# SUPPLIED INFORMATION
:::::

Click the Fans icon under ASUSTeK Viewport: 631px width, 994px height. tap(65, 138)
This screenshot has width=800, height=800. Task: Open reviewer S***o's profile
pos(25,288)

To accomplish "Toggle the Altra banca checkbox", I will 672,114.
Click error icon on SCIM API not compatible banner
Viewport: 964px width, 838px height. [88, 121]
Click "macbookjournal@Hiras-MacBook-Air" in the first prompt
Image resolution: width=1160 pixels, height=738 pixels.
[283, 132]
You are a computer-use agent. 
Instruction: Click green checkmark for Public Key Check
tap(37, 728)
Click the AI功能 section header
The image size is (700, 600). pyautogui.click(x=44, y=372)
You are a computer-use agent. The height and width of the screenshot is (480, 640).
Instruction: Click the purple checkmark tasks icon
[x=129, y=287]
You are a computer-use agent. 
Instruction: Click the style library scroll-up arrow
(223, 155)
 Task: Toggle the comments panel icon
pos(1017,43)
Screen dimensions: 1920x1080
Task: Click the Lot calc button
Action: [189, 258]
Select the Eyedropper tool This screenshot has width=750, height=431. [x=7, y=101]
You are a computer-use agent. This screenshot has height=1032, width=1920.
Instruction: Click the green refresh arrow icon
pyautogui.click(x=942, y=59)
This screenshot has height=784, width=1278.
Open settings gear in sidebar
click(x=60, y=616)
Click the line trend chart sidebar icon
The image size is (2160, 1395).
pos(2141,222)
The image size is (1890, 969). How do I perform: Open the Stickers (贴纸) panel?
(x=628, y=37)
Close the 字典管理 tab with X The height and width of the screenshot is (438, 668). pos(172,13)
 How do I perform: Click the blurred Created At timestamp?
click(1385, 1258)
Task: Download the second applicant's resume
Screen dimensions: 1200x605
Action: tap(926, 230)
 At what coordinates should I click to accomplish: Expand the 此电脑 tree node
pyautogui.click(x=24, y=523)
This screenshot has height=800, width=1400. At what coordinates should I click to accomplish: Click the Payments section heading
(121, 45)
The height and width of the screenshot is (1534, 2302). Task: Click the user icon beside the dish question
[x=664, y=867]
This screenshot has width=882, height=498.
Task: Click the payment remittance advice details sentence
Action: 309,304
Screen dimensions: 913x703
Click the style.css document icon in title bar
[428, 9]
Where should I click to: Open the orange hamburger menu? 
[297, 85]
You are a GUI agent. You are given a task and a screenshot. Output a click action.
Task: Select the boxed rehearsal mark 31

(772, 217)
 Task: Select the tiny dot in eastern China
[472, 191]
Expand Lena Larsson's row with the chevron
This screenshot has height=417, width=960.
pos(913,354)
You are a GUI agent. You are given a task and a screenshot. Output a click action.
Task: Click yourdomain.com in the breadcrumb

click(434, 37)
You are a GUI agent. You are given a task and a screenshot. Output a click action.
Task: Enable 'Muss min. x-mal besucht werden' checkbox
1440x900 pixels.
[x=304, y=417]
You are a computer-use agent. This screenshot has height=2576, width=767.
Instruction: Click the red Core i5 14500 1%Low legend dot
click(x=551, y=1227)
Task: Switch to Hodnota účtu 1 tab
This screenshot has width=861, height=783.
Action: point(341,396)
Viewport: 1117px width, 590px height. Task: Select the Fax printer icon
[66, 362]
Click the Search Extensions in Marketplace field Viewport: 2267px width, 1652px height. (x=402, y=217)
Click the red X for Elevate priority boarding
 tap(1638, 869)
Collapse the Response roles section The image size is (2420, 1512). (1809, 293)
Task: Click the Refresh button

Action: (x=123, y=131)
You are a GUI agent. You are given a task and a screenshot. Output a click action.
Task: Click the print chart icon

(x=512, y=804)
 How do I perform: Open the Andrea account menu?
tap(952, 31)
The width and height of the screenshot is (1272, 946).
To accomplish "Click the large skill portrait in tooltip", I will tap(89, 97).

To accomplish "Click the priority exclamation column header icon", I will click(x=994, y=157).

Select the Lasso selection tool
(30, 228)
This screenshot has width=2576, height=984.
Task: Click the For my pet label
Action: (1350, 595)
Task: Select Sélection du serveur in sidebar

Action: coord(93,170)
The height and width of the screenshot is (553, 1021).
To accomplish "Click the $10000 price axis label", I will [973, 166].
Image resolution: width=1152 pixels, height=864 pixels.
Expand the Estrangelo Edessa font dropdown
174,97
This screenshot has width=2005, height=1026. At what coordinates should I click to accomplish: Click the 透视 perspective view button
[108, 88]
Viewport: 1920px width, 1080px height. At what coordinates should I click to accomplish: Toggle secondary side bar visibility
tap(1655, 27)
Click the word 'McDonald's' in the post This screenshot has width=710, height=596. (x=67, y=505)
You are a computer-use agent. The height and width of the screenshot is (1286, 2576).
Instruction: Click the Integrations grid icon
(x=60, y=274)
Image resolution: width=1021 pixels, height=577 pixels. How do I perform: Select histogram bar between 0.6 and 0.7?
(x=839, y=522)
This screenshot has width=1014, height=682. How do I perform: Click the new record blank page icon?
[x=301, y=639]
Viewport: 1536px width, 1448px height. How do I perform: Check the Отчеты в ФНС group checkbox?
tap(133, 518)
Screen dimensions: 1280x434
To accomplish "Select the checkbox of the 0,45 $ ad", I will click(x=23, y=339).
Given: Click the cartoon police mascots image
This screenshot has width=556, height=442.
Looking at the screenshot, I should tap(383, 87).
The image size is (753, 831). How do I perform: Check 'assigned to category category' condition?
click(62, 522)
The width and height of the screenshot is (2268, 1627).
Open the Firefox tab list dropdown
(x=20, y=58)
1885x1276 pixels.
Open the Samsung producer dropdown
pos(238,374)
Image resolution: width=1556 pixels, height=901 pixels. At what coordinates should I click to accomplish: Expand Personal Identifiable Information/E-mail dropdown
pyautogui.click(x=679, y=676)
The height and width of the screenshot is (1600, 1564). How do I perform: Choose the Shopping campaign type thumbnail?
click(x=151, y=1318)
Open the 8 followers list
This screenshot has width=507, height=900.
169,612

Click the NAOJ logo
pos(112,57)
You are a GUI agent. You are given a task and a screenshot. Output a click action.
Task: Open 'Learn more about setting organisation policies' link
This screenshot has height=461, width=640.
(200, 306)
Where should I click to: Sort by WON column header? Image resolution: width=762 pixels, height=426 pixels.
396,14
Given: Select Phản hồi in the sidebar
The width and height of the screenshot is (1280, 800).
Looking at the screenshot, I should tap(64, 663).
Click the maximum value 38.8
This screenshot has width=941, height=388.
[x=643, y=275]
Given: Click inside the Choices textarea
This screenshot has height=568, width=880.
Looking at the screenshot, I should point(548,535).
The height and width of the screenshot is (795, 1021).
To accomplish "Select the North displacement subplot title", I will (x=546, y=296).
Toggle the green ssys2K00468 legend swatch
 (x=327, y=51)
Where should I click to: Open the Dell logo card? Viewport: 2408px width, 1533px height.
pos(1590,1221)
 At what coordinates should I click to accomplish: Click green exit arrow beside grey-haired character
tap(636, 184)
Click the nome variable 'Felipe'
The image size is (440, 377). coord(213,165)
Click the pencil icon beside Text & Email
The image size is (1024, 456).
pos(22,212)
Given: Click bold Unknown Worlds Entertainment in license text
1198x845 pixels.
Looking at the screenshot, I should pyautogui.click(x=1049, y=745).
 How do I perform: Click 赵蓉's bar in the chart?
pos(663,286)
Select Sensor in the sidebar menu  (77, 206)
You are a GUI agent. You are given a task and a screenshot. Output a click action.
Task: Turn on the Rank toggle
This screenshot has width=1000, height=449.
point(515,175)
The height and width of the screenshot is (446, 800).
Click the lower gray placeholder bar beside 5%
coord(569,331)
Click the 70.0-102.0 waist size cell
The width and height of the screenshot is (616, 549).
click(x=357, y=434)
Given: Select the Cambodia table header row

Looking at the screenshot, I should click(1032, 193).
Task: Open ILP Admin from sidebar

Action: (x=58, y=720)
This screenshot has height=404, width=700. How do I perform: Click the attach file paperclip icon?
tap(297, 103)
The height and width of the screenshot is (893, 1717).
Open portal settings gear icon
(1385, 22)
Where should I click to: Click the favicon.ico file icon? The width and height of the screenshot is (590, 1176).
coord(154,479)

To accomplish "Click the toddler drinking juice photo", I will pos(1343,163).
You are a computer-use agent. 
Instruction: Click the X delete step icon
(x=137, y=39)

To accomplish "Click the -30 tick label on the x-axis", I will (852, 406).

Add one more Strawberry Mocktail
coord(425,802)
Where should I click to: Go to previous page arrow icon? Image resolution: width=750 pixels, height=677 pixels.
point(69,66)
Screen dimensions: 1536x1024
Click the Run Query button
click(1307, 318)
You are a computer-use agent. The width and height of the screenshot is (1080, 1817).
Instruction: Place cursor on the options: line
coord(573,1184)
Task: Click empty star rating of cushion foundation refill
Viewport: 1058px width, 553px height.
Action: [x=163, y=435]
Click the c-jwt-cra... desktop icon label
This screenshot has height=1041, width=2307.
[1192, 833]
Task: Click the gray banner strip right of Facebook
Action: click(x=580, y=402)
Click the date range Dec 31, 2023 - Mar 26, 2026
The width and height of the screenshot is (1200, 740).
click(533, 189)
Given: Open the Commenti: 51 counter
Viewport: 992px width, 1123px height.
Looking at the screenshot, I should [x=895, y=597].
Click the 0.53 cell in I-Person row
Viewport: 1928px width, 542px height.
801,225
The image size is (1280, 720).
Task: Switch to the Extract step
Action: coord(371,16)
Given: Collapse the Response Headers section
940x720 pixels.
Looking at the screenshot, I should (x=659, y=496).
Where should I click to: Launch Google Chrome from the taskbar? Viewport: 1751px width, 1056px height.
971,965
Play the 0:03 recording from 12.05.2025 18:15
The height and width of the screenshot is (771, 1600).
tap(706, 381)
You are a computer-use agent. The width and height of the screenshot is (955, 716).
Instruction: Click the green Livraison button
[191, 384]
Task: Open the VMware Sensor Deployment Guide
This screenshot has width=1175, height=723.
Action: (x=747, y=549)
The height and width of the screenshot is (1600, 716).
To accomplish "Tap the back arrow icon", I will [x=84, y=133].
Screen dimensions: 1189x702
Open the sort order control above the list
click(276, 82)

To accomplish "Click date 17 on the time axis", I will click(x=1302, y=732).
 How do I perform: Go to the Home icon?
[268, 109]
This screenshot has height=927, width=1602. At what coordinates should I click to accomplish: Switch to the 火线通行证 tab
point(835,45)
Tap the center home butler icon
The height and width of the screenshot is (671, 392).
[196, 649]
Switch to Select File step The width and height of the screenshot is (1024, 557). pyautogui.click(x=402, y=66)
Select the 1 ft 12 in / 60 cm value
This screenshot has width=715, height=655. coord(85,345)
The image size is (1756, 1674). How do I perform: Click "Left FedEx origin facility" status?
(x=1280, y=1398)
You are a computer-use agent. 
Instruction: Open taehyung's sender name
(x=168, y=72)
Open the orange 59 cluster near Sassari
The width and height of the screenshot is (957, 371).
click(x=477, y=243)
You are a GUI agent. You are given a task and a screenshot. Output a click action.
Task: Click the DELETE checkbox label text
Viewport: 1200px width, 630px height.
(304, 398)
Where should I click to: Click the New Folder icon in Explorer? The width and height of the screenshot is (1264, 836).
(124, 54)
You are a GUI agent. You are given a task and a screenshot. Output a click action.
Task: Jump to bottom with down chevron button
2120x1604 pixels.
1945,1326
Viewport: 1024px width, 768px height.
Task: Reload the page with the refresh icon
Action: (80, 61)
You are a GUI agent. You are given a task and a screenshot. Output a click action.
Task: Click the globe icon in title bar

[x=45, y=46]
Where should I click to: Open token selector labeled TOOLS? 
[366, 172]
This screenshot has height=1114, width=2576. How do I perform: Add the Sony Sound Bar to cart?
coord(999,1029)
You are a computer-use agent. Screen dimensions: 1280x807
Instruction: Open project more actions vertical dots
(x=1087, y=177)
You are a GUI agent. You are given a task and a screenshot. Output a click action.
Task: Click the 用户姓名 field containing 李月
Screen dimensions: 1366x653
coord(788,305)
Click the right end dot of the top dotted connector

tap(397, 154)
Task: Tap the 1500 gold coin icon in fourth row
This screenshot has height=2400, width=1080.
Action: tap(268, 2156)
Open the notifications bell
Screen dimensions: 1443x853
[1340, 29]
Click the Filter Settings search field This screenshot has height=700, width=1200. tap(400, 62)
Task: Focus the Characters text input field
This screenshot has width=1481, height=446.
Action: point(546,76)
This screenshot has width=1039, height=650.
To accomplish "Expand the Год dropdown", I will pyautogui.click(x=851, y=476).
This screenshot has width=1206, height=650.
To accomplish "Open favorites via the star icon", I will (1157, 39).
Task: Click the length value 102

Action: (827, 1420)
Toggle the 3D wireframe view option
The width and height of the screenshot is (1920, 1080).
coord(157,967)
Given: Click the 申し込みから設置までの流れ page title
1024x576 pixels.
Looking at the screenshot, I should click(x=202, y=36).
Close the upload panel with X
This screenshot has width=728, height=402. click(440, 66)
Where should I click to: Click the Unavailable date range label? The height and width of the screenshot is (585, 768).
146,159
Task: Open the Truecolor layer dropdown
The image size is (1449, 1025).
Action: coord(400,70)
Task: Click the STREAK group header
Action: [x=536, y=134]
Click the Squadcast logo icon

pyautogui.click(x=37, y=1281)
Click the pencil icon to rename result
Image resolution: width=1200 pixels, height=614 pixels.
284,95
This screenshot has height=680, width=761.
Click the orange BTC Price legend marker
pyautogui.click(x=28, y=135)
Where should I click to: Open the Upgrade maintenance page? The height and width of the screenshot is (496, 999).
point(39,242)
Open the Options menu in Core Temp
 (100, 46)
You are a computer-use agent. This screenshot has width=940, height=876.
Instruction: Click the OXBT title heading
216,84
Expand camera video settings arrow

:::::

# PROBLEM STATEMENT
Arrange the items from the line containing "Screen dimensions: 913x703" through the line containing "pos(913,354)" as a Markdown table with the columns Row and Line, one numbered row per line, leaving out blank lines.

# FINAL ANSWER
| Row | Line |
|---|---|
| 1 | Screen dimensions: 913x703 |
| 2 | Click the style.css document icon in title bar |
| 3 | [428, 9] |
| 4 | Where should I click to: Open the orange hamburger menu?  |
| 5 | [297, 85] |
| 6 | You are a GUI agent. You are given a task and a screenshot. Output a click action. |
| 7 | Task: Select the boxed rehearsal mark 31 |
| 8 | (772, 217) |
| 9 |  Task: Select the tiny dot in eastern China |
| 10 | [472, 191] |
| 11 | Expand Lena Larsson's row with the chevron |
| 12 | This screenshot has height=417, width=960. |
| 13 | pos(913,354) |